§ Prompt: Copy the text about preaching, starting at the words "The first few" and stopping after "think and be.", and change every "college" to "university".

The first few sermons I preached were in Abilene Texas at the Central Church of Christ while I attended college. Gosh, I was really terrible! Those sweet people listened patiently to a twenty-one year old kid tell them how to think and be.
On one occasion my text was John 11, the story of Jesus raising Lazarus from the dead. Most of what I said was quite unmemorable, but one thing stands out in my mind:
“Perhaps the most powerful moment of this story.” I marveled, “is not that Lazarus was raised, but that Jesus saw the grieving people and wept for them.”
As I said these words I looked up from my notes and “saw” my audience, too, which included several recently widowed people. I saw the clutched tissues, heard the quiet sniffling, and met their red eyes. Not only did I say something they needed to hear about a caring god, but I connected with them and was moved by their sadness. At that moment I learned that the most powerful thing to happen in the pulpit does not come from eloquence or charisma, but from connecting with the people and feeling what they feel.
I experienced the power of my audiences’ feelings many times over the years. Their angst could be a force that would engulf me and weigh me down. Occasionally, my words helped but connecting with them was what made people feel a little better.
It didn’t happen every time. Sometimes the audience didn’t trust me enough or I was too tired to carry the burden. But it happened more as I got older and worried less about performance and focused instead on the people.

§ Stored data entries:

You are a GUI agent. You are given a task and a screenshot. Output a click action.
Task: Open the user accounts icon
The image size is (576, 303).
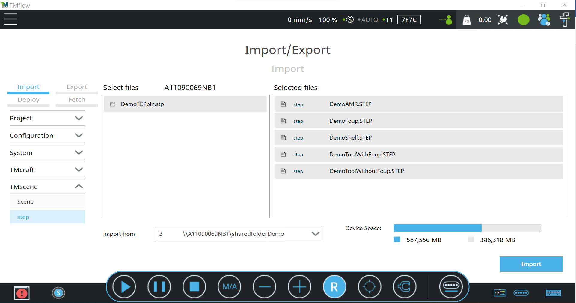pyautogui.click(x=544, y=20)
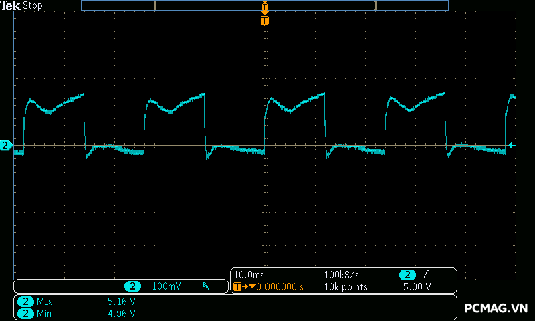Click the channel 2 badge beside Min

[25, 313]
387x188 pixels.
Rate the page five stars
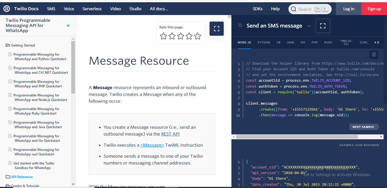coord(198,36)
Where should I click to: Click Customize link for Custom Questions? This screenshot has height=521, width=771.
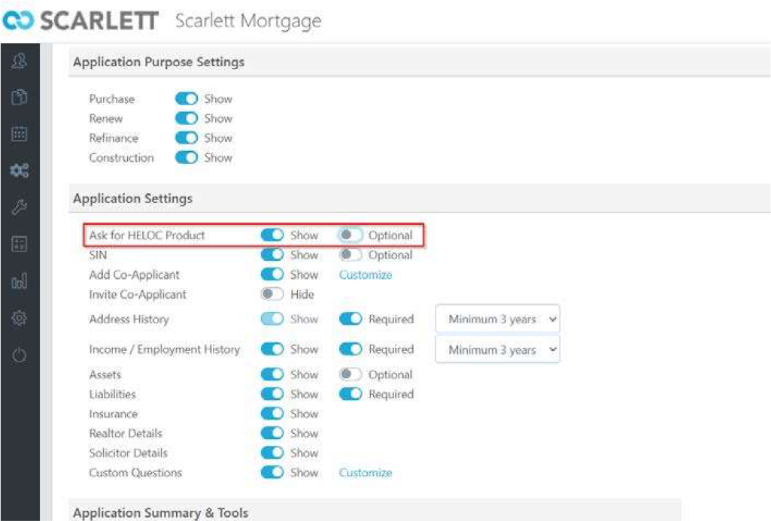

§ Result:
The first few sermons I preached were in Abilene Texas at the Central Church of Christ while I attended university. Gosh, I was really terrible! Those sweet people listened patiently to a twenty-one year old kid tell them how to think and be.